For example: my life path changed radically when I decided to go to Brasil at age 15 for a year-long student exchange. The first significant choice was the destination. I still don't have a good answer as to why I wanted to go to Brasil given that I have no family ties there and no specific draw to the country. I briefly considered Venezuela and Hong Kong, but in the end Brasil was always my #1 choice. I was accepted to the program, and spent a year in Maringá, Paraná. It was a fabulous year, and I fell in love with many facets of and people from Brasil. When my year was up and my visa about to expire, I cried harder than I ever have in my entire life. I wanted desperately to stay, to create a vida tropical for myself.
Alas, I had to go home to New Mexico. However, already my exchange year had altered my path. First, while abroad, I'd decided that I couldn't possibly go back to the petty world of high school for my senior year. I applied early to the University of New Mexico (yes, without a diploma or GED - it's possible!), and was accepted. I only applied to that one college. I'm not really sure why. I went to a private high school that clearly groomed its students to pursue an ivy league education. All of my friends aspired to attend Harvard or Yale or Stanford. I never thought twice about UNM. Perhaps it was because they offered me a full merit scholarship plus a living stipend, a pretty sweet deal for someone hellbent on coming back to the US and retaining the glorious independence found while living overseas. Who knows. Maybe I thought if I wasn't accepted it would be a sign that I should be normal and go back to high school. It's funny, I read back through my diaries from that period and can confirm I never even contemplated an option B.
So choice #1 was to leave high school and go to college a year early. Choice #2 was to study Latin American Studies and Portuguese. It was a no-brainer, really. At that point I was so enamored of all things Brasil that the idea of getting a degree that would permit me to speak Portuguese (and recover my Spanish after being cannibalized by it's Iberian-rooted cousin), study Latin American history and culture, and take classes like "Musica Popular Brasilera" seemed absolutely fabulous.
I enjoyed my course at UNM, and loved the college life. I hung out with a crowd of exchange students and immigrants, played capoeira, and got in the back door of nearly all the bars in Albuquerque because the guys working security were all part of the Latin American crowd, all friends more than willing to let me and my sidekick A. in despite the fact that we were drastically underage. I traveled back to Paraná to see my host family and Brasilian friends at every opportunity, racking up an impressive amount of frequent flyer miles in the process.
Still, I longed to be back in Brasil on a more permanent basis. I started to research college-level exchange opportunities, and found a business school in Rio that sent students to UNM on a fairly regular basis, but had never received an American student to date. I didn't particularly care what I was going to be studying - all I wanted was to get back to the country I so loved.
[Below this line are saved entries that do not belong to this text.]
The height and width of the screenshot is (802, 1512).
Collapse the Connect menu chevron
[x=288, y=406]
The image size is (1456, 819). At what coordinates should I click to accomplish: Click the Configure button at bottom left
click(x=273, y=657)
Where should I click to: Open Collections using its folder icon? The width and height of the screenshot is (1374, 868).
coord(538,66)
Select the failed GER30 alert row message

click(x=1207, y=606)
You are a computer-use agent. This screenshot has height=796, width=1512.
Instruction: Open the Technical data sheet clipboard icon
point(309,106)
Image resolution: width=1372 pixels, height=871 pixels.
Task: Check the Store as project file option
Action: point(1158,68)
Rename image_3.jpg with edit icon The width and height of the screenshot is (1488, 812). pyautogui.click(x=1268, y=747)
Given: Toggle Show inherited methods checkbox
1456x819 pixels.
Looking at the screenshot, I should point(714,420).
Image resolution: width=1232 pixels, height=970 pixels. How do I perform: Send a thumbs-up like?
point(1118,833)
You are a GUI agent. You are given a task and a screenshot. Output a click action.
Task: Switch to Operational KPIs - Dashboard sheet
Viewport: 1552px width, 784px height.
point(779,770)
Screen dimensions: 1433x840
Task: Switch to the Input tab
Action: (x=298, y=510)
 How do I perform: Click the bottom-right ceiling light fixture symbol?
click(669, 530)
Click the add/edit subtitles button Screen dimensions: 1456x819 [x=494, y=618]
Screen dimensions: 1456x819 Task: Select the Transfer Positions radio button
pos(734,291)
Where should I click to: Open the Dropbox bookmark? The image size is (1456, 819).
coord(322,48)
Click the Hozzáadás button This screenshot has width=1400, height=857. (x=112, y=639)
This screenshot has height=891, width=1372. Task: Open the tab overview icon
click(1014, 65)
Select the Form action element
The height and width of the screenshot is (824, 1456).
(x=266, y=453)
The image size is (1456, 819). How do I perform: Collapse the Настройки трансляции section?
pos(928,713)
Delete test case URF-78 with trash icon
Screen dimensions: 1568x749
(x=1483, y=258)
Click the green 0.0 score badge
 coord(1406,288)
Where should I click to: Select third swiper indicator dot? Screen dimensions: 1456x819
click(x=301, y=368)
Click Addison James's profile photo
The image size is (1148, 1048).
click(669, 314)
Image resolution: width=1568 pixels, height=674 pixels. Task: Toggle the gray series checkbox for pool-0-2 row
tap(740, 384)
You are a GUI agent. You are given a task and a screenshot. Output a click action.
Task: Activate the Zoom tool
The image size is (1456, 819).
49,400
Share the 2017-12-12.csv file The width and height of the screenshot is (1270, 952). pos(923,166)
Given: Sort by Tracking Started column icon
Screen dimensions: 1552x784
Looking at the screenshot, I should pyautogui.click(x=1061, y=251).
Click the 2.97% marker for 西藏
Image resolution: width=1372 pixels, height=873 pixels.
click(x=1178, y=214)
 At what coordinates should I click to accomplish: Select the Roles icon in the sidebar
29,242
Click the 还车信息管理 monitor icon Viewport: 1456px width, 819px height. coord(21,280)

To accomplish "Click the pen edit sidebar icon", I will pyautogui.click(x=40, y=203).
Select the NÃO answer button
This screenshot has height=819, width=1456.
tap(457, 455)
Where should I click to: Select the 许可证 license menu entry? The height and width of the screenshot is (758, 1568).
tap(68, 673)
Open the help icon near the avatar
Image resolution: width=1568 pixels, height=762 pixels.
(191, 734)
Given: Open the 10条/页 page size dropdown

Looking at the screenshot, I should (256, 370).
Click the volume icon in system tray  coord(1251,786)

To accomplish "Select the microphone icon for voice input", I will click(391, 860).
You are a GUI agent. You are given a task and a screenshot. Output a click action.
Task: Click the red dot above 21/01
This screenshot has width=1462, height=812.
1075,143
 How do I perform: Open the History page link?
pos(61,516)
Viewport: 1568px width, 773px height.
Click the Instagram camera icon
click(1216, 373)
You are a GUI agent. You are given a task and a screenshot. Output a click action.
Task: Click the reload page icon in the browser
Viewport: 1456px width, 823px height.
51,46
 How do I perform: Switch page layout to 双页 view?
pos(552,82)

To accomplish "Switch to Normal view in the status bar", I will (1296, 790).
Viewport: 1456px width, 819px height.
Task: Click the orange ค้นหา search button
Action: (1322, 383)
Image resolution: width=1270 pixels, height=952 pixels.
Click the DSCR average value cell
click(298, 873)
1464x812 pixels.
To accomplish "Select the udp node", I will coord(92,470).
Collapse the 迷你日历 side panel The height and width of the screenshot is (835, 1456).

One day I called up the admissions secretary at that business school, explained my situation, and asked her what I needed to do to be accepted as an exchange student. She was thrilled, and essentially told me that all she needed was my full name and address, that she'd fax over an acceptance letter immediately. I was incredibly excited, and started making plans to go abroad again that next semester.
I moved to Rio in January 2000 with two suitcases, a hotel reservation, a copy of the acceptance letter from the business school, and a good dose of courage. My first two weeks in the city I spent based at the Hotel Florida, desperately looking for an apartment to rent and trying to figure out the most efficient way to take the bus and metro downtown to school.
I lived in Rio for a year and a half. It was another great experience, despite the fact that I wasn't particularly interested in accounting or finance classes. While at the business school, I met Ricardo (the full story is elsewhere on this blog if you are interested). I also convinced my mom to buy the Casa Rosa just 1 month before moving back to the US (where my wedding to Rico took place last year).
Obviously a lot more happened in 1.5 years in Rio, but the objective of this post is not to tell those stories. The point is, my experience in the cidade maravilhosa definitively affeted my path from that point forward. Critically, my time in Rio pushed me towards getting an MBA. I'd already taken the prerequisite courses, and UNM offered a 3-2 program whereby you could double up on courses in your senior year of liberal arts undergraduate work (taking the basic MBA classes during that time), then go directly to their graduate business program and finish your BA and MBA in 5 years instead of 6.
I wasn't especially enamored by the idea of a career in business, but I figured - with encouragement from my mom - that an MBA was a good meal ticket to have. Especially since I already had one essentially useless degree under my belt (after all, what is one to do with a Latin American Studies and Portuguese degree if one is not interested in working in academia, as a researcher or as a linguist??).
So with the wholly practical justification that an MBA would open doors and get me a good job and a better salary, I started grad school. Again, I only ever considered attending UNM, a fairly mediocre school as far as business programs go. It didn't matter to me, however, because my aspirations were not at all status-oriented and my objective was not to work in investment banking or as a broker. All I wanted was a better arsenal come time to get a "real" job, and for that purpose, UNM was just fine.
I finished my MBA in 2003, at the tender age of 22. Not surprisingly, I hated business school, although I was very good at business (and at school) and had graduated in the top 5% of my class. I had no idea what I wanted to do with myself at that point.
Through a series of coincidences, that I won't get into here, I ended up moving to Austin, Texas and - after a brief stint as a waitress in an Italian restaurant - got a job as Proposal Writer and Director of an HIV prevention program at a local NGO. Again, there are hundreds of stories associated with my time in Austin (bad relationship, crazy job), but suffice to say that I burned out after working nearly 2 years with the intense, high-risk communities that were the target of our programs.
That's when I got the call, from a long-lost friend from my business school days in Rio. He was living in Chimoio, Mozambique and was working as a freelance consultant doing fundraising for private sector agribusiness projects along with another classmate of ours from back in the day. Bruno, my friend who called, wanted to know if I wanted to move to Mozambique to work with him and our other classmate, who was Ricardo. I didn't hesitate even 5 seconds. Yes. I was in for the adventure.
And so I moved to Mozambique in 2005, full of high hopes and idealism, and put my MBA and entrepreneurial spirit to good use. That led - in a nutshell - to getting married to Rico and figuring out, after a 4 year run, that I don't want to work in the development world. It also led to discovering my passion for jewelry and taking my creative side more seriously.
So, the bottom line of this rambling post is the following: without all those twists and turns, coincidences and confluences of experiences, I would not be where I am today. It all comes together, full circle. Discovering myself and my true calling is an ongoing process, impossible without the multiple wrong turns and erroneous paths of the past to shape my vision and determine my way.
Looking back, sometimes I think, "Why didn't I just study art in the first place?" The answer is deceptively simple: Because I wasn't meant to. All of the elements of my path thus far have been necessary to prepare me for a successful incarnation as an artist. I've found my creative vision (thanks to Mozambique, the trade beads from Ilha, and the cultural fusion that defines expat experiences as well as my jewelry inspiration), I've honed my business sense (thanks mostly to the experience of being a self-employed consultant for the last 4 years, but also to my MBA and my entrepreneurial bouts inbetween), and I've recognized and put all of my faith and heart in the importance of DOING WHAT YOU LOVE, not necessarily WHAT YOU ARE GOOD AT. There is a critical difference therewith, and it's taken me this long to see it, much less embrace it. However, I don't lament any lost time; things come together when they are meant to, and in that I take great pride.